Channelpedia

PubMed 24638961


Referenced in: none

Automatically associated channels: HCN1



Title: Hyperpolarization-activated cyclic nucleotide-gated 1 independent grid cell-phase precession in mice.

Authors: Hannah Eggink, Paul Mertens, Eline Storm, Lisa M Giocomo

Journal, date & volume: Hippocampus, 2014 Mar , 24, 249-56

PubMed link: http://www.ncbi.nlm.nih.gov/pubmed/24638961


Abstract
Cell assemblies code information in both the temporal and spatial domain. One tractable example of temporal coding is the phenomenon of phase precession. In medial entorhinal cortex, theta-phase precession is observed in spatially specific grid cells, with grid spike-times shifting to earlier phases of the extracellular theta rhythm as the animal passes through the grid field. Although the exact mechanisms underlying spatial-temporal coding remain unknown, computational work points to single-cell oscillatory activity as a biophysical mechanism capable of producing phase precession. Support for this idea comes from observed correlations between single-cell resonance and entorhinal neurons characterized by phase precession. Here, we take advantage of the absence of single-cell theta-frequency resonance in hyperpolarization-activated cyclic nucleotide-gated (HCN) 1 knockout (KO) mice to examine the relationship between intrinsic rhythmicity and phase precession. We find phase precession is highly comparable between forebrain-restricted HCN1 KO and wild-type mice. Grid fields in HCN1 KO mice display more experience-dependent asymmetry however, consistent with reports of enhanced long-term potentiation in the absence of HCN1 and raising the possibility that the loss of HCN1 improves temporal coding via the rate-phase transformation. Combined, our results clarify the role of HCN1 channels in temporal coding and constrain the number of possible mechanisms generating phase precession. © 2013 Wiley Periodicals, Inc.

Stored records:
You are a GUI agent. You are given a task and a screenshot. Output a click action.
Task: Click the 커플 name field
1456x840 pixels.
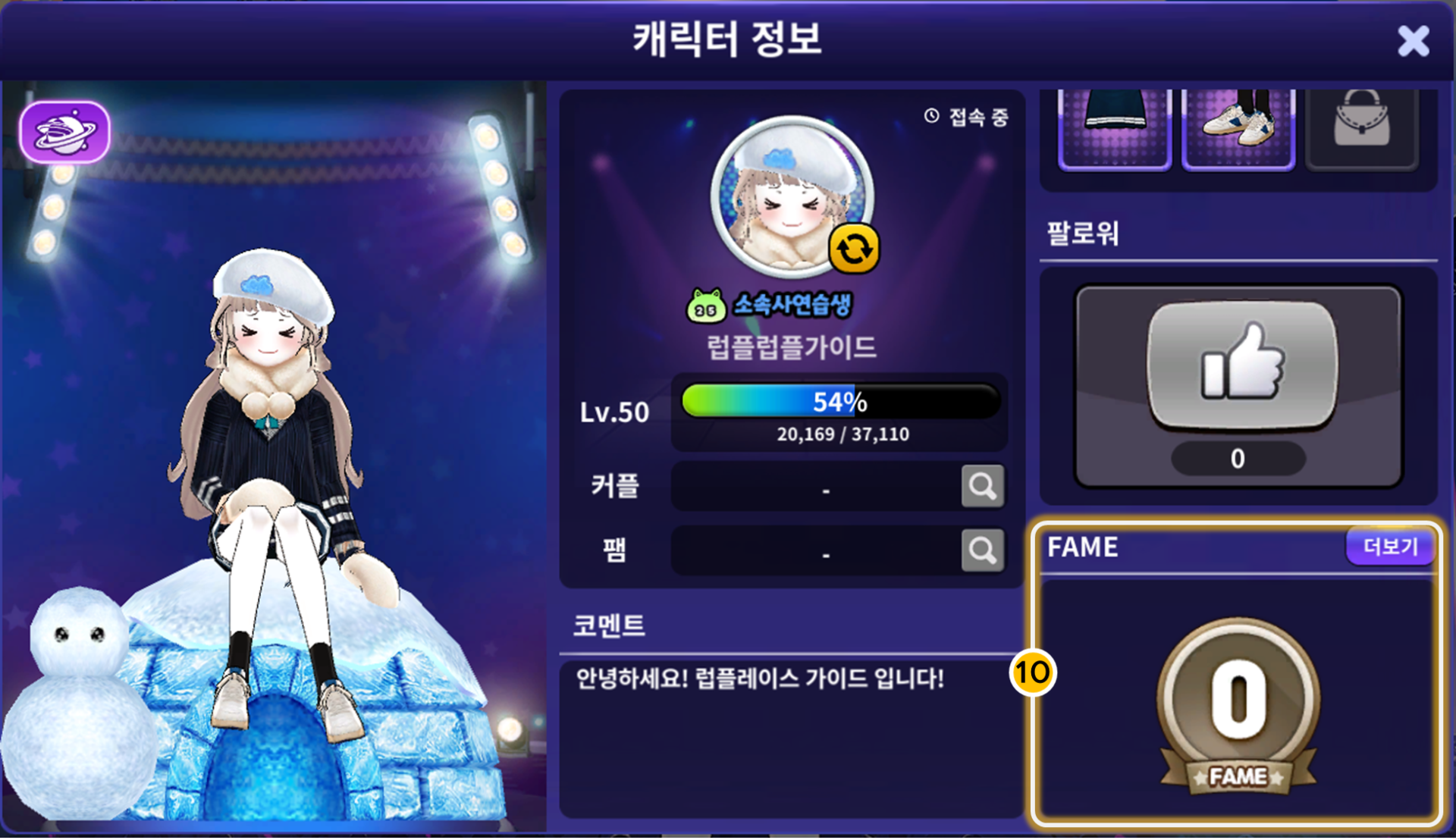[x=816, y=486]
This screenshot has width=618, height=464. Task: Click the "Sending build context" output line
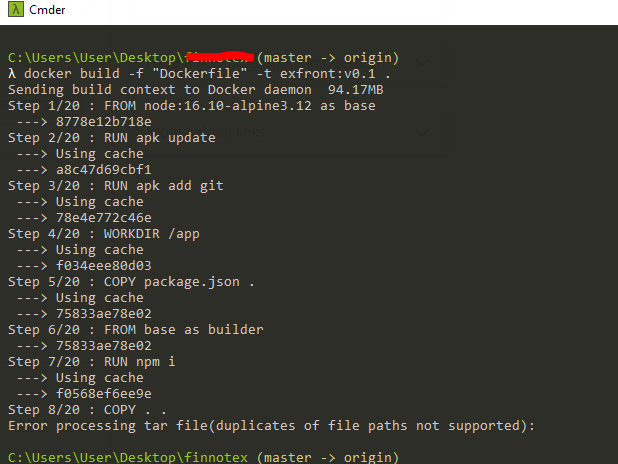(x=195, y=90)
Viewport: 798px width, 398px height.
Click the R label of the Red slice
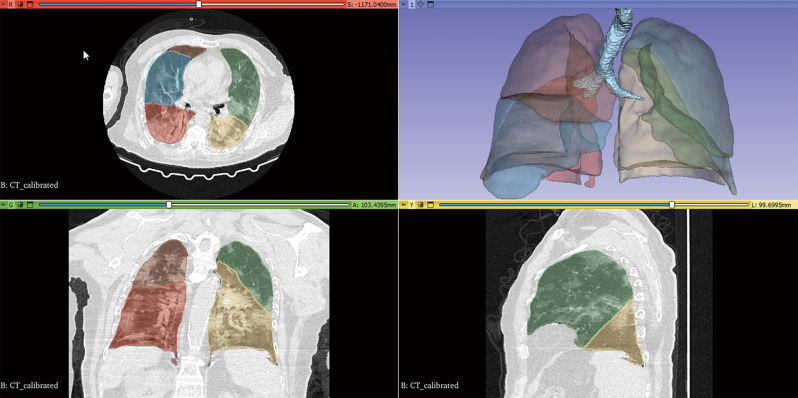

Exercise: Name every author listed in the Channelpedia entry on HCN1-independent grid cell phase precession.

Task response: Hannah Eggink, Paul Mertens, Eline Storm, Lisa M Giocomo